髪を抜く女
彼女が初めて髪を抜いたのは、雨がしとしとと降る春の夕暮れであった。茉莉花という、なまめかしい名前にそぐわぬ彼女は、まるで影のような存在だった。肌は青白く、目元には常に憂いが漂い、口元に微笑を浮かべることは稀だった。
その日、彼女は一人、窓際の椅子に座り、静かに外を眺めていた。春雨に濡れた庭の桜が、薄い霞のように揺れている。彼女は無意識のうちに手を伸ばし、黒髪の一束を指で掴んだ。そして、その細い指がゆっくりと髪を引き抜くのを、まるで他人の動作のように眺めていた。
抜けた髪を指先で確かめた後、彼女はそれをそっと膝の上に落とした。特に意味のある行動ではなかった。ただ、胸の内に巣食う何かをなだめるためのささやかな儀式だったのだ。髪を引き抜くたびに、彼女は心の中のわずかな重荷が軽くなるのを感じた。だが、それは一時的な慰めであり、すぐにまた重苦しい不安が戻ってくるのだった。

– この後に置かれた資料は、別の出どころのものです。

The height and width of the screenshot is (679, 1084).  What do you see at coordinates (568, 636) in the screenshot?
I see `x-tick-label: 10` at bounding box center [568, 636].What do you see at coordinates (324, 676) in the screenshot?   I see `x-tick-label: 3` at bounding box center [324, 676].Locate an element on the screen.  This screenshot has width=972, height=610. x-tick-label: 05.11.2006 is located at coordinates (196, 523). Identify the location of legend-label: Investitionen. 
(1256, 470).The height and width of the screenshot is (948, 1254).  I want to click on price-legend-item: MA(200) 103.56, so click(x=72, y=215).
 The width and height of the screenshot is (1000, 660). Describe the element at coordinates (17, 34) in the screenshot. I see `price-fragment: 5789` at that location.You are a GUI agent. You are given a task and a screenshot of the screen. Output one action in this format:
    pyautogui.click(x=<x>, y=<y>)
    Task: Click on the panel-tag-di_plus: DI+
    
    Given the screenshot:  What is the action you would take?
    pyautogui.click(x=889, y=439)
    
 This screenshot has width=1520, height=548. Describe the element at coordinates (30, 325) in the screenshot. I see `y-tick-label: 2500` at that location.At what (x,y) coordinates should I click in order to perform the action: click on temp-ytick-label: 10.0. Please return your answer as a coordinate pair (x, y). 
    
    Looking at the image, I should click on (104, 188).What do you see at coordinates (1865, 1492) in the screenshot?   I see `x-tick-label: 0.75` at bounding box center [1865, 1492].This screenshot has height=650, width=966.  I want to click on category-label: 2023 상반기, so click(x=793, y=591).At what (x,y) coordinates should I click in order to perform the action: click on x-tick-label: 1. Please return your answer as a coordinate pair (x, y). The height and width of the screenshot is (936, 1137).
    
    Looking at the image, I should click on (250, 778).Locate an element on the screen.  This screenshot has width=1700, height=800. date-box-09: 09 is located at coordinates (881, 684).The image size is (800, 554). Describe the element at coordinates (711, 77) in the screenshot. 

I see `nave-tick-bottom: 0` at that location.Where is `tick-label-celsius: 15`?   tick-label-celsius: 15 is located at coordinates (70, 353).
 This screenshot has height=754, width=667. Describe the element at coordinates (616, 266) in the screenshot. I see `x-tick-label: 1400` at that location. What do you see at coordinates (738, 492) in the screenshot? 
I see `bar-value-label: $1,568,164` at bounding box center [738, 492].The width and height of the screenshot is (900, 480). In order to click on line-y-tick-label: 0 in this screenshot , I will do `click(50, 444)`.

彼女が髪を抜く習慣を始めてから、幾度の季節が過ぎたかは定かではない。鏡を見るたびに、頭頂部の髪が徐々に薄くなっていくのを感じながらも、彼女はその行為をやめることができなかった。抜けた髪は部屋の隅に山のように積もり、彼女の存在自体が次第に色褪せていくかのようだった。
ある晩、彼女の家を訪れた友人が、その変わり果てた姿に驚いた。「茉莉花、どうしてそんなに…」友人の言葉に、彼女は淡い微笑みを浮かべた。それは、かつて彼女が感じていた軽蔑や嘲りではなく、ただの虚無であった。
「髪なんて、いくらでも抜けるものよ」と、彼女は囁くように言った。その声には、何の感情も含まれていなかった。まるで、髪を抜くことそのものが、彼女の生きる理由であるかのように。
彼女の中で何が崩れていったのか、それは誰にもわからなかった。自らの手で一筋一筋髪を引き抜く行為は、彼女にとって現実から逃れる唯一の手段だったのかもしれない。あるいは、己の存在を確かめるための行為だったのかもしれない。
そして、ある日、彼女の姿は部屋から消えていた。窓際の椅子には、彼女が抜き捨てた髪の束だけが残されていた。まるで、彼女のすべてがそこに置き去りにされ、風に吹かれて消えていったかのように。
その髪は、春雨に濡れた庭の桜の花びらと同じように、静かに舞い散り、やがて誰の記憶からも消えていくのであった。